- [What is required] Once the line containing "Given: Click the" is reached in the listing below, reproduce it and all later lines through the final one exactly, but omit any pictures.

- - - - -

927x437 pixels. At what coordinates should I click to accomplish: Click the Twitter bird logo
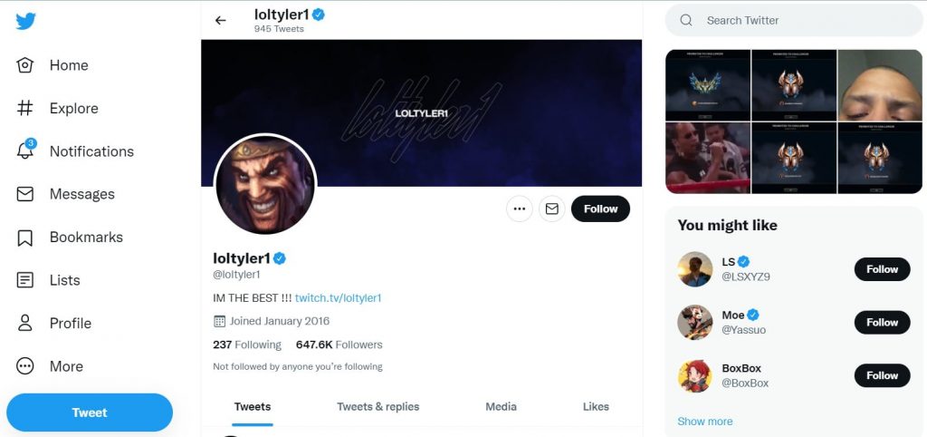pos(25,21)
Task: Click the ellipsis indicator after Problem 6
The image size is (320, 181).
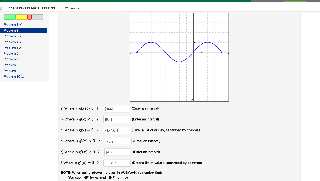Action: tap(21, 53)
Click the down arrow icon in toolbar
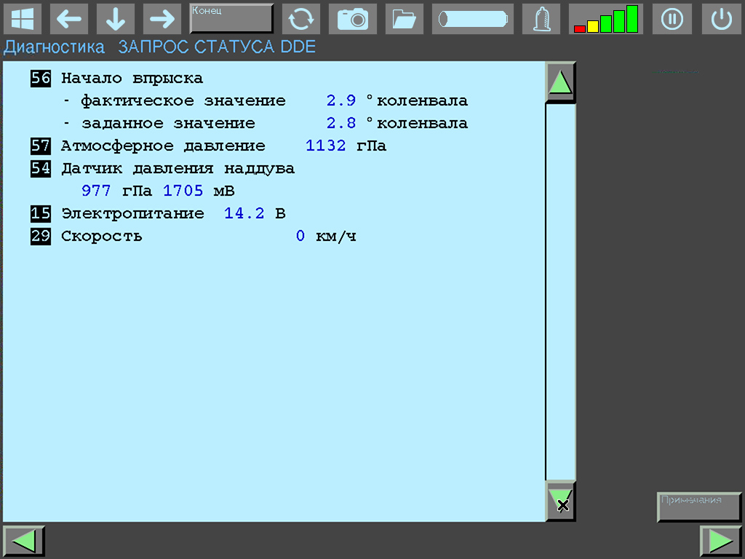The width and height of the screenshot is (745, 559). [115, 19]
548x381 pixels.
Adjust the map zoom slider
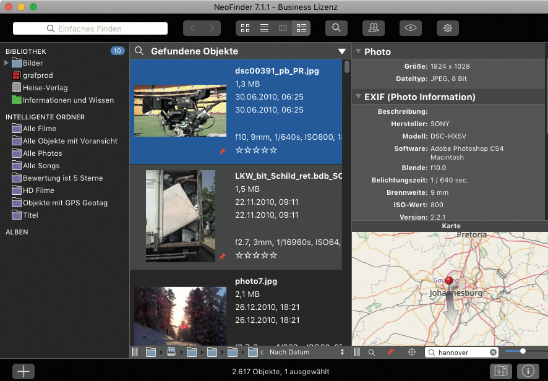(523, 351)

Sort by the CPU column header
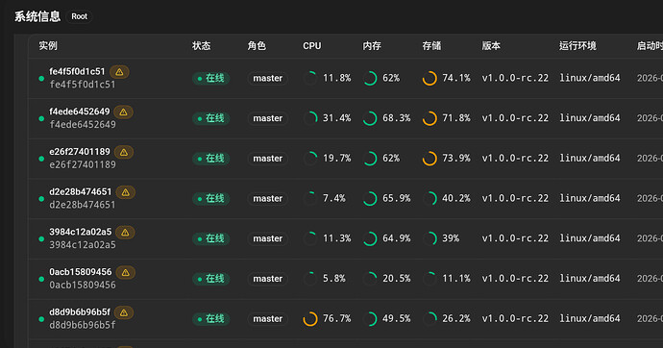tap(312, 46)
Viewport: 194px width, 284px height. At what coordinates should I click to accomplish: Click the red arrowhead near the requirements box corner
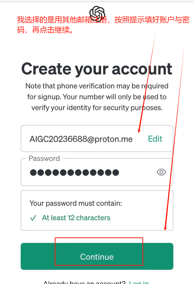pos(165,227)
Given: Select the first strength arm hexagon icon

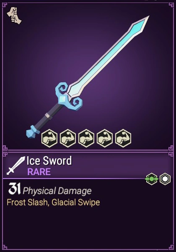Looking at the screenshot, I should click(49, 138).
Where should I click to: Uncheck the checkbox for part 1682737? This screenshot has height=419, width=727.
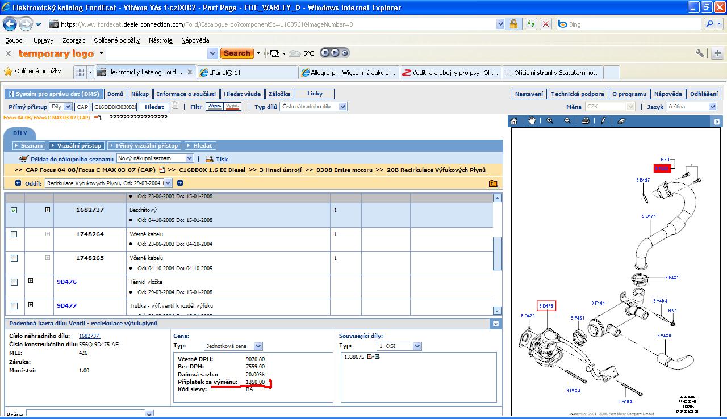point(14,210)
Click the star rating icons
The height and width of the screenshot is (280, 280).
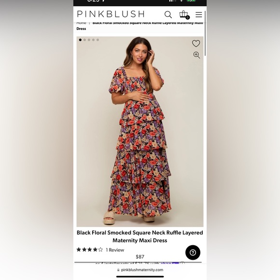90,250
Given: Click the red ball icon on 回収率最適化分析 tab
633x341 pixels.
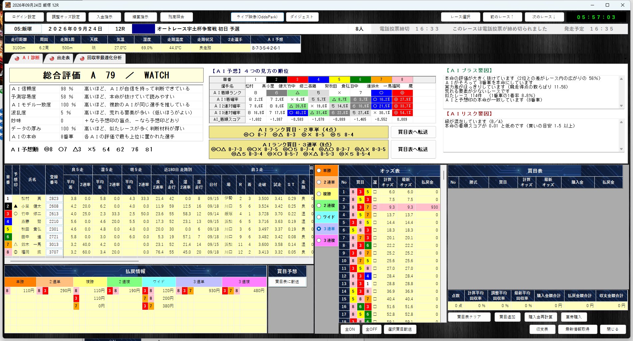Looking at the screenshot, I should (82, 58).
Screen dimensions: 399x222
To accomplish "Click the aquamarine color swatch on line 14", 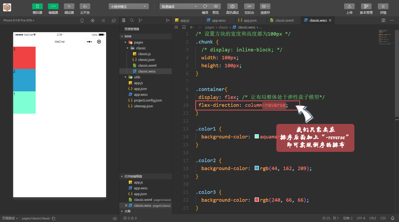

- - - - -

- [Answer box]
Given: Click the red ball icon on 回収率最適化分析 tab
633x341 pixels.
Looking at the screenshot, I should (82, 58).
Screen dimensions: 399x222
To accomplish "Click the aquamarine color swatch on line 14", 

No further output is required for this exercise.